### Goal:
Render each line of the entries below as a string in a JSON list, one string per line, leaving out blank lines.

[Target position records]
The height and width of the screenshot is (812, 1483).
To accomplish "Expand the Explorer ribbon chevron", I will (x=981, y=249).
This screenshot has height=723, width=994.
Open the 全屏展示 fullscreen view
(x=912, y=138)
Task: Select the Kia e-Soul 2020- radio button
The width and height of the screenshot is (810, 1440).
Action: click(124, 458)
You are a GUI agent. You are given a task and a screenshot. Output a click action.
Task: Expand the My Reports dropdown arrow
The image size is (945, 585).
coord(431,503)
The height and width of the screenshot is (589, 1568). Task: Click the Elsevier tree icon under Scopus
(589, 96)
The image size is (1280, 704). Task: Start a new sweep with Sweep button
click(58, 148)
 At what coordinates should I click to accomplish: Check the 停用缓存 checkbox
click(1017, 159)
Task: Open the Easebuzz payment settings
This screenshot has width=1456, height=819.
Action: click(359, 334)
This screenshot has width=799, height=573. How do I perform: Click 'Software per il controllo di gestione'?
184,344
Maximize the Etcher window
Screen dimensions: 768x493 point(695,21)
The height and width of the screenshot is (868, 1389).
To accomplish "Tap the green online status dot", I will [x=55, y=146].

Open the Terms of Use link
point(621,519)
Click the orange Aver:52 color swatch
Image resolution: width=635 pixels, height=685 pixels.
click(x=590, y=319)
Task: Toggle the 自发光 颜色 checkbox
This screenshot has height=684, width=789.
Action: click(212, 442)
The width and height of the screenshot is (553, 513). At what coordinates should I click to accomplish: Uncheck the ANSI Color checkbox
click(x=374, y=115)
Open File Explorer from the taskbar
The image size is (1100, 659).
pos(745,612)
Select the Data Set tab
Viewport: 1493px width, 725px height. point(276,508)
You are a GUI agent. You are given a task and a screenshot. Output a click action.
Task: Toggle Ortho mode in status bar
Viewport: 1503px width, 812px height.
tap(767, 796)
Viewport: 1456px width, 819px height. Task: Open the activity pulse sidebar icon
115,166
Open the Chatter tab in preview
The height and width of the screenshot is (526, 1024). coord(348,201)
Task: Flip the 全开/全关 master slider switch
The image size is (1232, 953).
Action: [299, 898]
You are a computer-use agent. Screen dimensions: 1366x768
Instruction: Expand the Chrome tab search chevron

### Exercise result:
[
  "The height and width of the screenshot is (812, 1483).",
  "To accomplish \"Expand the Explorer ribbon chevron\", I will (x=981, y=249).",
  "This screenshot has height=723, width=994.",
  "Open the 全屏展示 fullscreen view",
  "(x=912, y=138)",
  "Task: Select the Kia e-Soul 2020- radio button",
  "The width and height of the screenshot is (810, 1440).",
  "Action: click(124, 458)",
  "You are a GUI agent. You are given a task and a screenshot. Output a click action.",
  "Task: Expand the My Reports dropdown arrow",
  "The image size is (945, 585).",
  "coord(431,503)",
  "The height and width of the screenshot is (589, 1568). Task: Click the Elsevier tree icon under Scopus",
  "(589, 96)",
  "The image size is (1280, 704). Task: Start a new sweep with Sweep button",
  "click(58, 148)",
  " At what coordinates should I click to accomplish: Check the 停用缓存 checkbox",
  "click(1017, 159)",
  "Task: Open the Easebuzz payment settings",
  "This screenshot has width=1456, height=819.",
  "Action: click(359, 334)",
  "This screenshot has width=799, height=573. How do I perform: Click 'Software per il controllo di gestione'?",
  "184,344",
  "Maximize the Etcher window",
  "Screen dimensions: 768x493 point(695,21)",
  "The height and width of the screenshot is (868, 1389).",
  "To accomplish \"Tap the green online status dot\", I will [x=55, y=146].",
  "Open the Terms of Use link",
  "point(621,519)",
  "Click the orange Aver:52 color swatch",
  "Image resolution: width=635 pixels, height=685 pixels.",
  "click(x=590, y=319)",
  "Task: Toggle the 自发光 颜色 checkbox",
  "This screenshot has height=684, width=789.",
  "Action: click(212, 442)",
  "The width and height of the screenshot is (553, 513). At what coordinates should I click to accomplish: Uncheck the ANSI Color checkbox",
  "click(x=374, y=115)",
  "Open File Explorer from the taskbar",
  "The image size is (1100, 659).",
  "pos(745,612)",
  "Select the Data Set tab",
  "Viewport: 1493px width, 725px height. point(276,508)",
  "You are a GUI agent. You are given a task and a screenshot. Output a click action.",
  "Task: Toggle Ortho mode in status bar",
  "Viewport: 1503px width, 812px height.",
  "tap(767, 796)",
  "Viewport: 1456px width, 819px height. Task: Open the activity pulse sidebar icon",
  "115,166",
  "Open the Chatter tab in preview",
  "The height and width of the screenshot is (526, 1024). coord(348,201)",
  "Task: Flip the 全开/全关 master slider switch",
  "The image size is (1232, 953).",
  "Action: [299, 898]",
  "You are a computer-use agent. Screen dimensions: 1366x768",
  "Instruction: Expand the Chrome tab search chevron"
]